The diagnosis strongly depends on the physician’s awareness of this as a possible differential diagnosis, especially if there is a history of bathing in fresh water in endemic areas of Asia, South Africa, and Africa, a history of a pruritic reaction on an exposed area of skin after bathing, or an unexplained febrile illness several weeks later. Urinary schistosomiasis is found mainly in patients between the ages of 10–30 years,2 with children 11–13 years having the highest incidence.3 The infection may recur in adults living in endemic areas as chronic reinfection produces incomplete immunity.

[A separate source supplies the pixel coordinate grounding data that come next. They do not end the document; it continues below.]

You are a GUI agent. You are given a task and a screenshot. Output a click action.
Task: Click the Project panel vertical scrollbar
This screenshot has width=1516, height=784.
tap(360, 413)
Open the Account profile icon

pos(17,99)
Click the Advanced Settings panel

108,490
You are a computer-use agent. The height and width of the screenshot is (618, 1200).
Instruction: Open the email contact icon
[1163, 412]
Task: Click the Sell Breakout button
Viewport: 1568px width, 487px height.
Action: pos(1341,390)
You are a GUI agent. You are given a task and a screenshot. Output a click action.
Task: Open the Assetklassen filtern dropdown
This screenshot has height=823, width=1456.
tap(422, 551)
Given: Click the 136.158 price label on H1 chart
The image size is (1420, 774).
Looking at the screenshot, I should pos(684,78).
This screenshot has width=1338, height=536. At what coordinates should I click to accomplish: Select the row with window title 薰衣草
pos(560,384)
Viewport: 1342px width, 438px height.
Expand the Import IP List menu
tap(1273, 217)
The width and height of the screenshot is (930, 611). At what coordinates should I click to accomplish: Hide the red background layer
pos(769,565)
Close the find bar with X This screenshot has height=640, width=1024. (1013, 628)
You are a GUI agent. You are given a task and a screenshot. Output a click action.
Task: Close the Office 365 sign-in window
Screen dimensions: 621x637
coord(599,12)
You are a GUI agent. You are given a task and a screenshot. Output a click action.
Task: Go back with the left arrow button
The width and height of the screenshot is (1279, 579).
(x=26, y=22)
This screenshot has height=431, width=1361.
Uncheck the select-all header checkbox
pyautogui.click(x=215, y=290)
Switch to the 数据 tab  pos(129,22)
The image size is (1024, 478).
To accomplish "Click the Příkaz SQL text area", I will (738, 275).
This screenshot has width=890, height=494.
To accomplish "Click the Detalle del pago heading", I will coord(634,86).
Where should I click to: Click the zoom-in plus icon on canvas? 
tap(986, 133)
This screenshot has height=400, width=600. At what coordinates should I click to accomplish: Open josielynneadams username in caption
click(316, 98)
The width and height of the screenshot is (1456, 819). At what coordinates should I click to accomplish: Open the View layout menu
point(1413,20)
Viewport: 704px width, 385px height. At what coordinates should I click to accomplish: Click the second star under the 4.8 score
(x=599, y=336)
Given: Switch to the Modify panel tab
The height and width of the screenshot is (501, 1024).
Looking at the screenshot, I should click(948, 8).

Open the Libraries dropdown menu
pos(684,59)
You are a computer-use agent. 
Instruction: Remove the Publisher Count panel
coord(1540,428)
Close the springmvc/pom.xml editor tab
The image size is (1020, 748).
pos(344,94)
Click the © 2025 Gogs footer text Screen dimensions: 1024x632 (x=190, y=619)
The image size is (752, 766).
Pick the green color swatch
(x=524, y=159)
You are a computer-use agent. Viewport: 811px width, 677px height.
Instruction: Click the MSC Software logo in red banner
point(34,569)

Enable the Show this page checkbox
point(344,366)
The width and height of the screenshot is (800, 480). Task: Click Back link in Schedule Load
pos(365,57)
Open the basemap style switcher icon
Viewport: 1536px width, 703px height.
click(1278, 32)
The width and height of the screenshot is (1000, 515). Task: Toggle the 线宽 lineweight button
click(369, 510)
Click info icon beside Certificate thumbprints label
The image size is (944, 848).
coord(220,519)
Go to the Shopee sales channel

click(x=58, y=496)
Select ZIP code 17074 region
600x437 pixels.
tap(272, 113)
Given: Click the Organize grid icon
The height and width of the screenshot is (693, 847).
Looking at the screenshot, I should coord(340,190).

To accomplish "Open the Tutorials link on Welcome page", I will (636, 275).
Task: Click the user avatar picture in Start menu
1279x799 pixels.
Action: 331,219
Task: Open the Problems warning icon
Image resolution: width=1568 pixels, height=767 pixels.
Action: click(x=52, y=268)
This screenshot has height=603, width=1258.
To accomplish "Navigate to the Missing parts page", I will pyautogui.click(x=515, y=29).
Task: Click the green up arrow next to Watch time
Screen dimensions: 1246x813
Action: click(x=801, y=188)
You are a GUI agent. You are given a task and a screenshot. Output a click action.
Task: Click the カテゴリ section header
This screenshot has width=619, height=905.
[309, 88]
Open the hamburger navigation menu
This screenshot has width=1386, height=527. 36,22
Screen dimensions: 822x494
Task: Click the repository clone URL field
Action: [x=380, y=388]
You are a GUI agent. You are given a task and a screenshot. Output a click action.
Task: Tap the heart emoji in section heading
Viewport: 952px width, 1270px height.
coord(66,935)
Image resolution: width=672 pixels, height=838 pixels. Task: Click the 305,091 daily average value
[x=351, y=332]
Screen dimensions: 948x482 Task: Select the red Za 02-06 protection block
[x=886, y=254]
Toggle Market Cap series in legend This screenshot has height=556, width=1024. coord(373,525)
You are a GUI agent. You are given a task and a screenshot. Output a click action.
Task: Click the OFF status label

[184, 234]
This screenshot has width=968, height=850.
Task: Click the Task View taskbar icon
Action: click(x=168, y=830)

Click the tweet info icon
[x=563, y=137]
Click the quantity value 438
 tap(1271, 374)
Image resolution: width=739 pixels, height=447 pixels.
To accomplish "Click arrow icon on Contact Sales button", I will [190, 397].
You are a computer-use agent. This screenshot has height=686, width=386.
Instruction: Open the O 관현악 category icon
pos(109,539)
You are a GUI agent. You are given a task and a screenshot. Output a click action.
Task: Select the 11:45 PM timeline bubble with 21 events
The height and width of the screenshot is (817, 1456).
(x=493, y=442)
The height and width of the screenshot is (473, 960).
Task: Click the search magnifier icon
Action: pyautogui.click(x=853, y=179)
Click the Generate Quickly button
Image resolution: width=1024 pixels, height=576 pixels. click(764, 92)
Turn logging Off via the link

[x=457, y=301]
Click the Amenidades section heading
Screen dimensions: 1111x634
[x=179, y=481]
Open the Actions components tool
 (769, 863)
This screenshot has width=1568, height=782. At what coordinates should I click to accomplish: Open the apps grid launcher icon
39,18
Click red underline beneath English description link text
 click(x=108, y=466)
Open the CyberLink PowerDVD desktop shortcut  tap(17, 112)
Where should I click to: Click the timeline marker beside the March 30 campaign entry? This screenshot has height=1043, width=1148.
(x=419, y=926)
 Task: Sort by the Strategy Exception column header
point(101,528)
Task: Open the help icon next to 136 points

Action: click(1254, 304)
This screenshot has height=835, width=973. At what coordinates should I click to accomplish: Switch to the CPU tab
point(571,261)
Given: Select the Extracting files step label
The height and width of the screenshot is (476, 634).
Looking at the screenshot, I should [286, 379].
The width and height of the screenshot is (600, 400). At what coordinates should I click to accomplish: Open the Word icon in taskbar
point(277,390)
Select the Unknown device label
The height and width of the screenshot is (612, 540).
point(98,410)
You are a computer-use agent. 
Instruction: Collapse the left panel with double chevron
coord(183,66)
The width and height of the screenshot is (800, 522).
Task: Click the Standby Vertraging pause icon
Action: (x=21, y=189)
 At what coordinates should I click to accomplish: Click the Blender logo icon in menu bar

A definitive diagnosis can only be made with evidence of viable eggs in the urine, stool, or biopsy specimens. A urine sample best taken at midday after exercise, when most eggs are being shed, is ideal and microscopy often reveals eggs and parasites. In some cases a renal ultrasound, cystoscopy, and biopsy of the bladder mucosa is recommended if the urine microscopy is not conclusive or if the extent of infection and damage to the urinary tract needs further investigation. Identification of the schistosome eggs in stool with a thick smear method of Kato is very sensitive. Methods of immunoassay like ELISA and RIA are sensitive but not specific and can be considered in early schistosomiasis when there is a strong suspicion. In some cases the serological immunofluorescence antibody test for the presence of specific antibodies has been found to be a sensitive marker of acute and chronic infection.4 Evaluation of the eosinophil cationic protein in urine has been used as a sensitive method for detecting early urinary tract pathology.5 There has been some early work on the vaccine rSh28GST and results are encouraging.6 The treatment of urinary schistosomiasis is praziquantel, given orally as a single or divided dose of 40–60 mg/kg. General efforts to control schistosomiasis are focused on interruption of the life cycle at snail-human and human-snail transmission.
There is no doubt that if a high index of suspicion exists, early and prompt diagnosis and subsequent treatment is possible. A travel history is often beneficial in difficult diagnostic cases even when the presenting symptoms do not immediately suggest a tropical aetiology.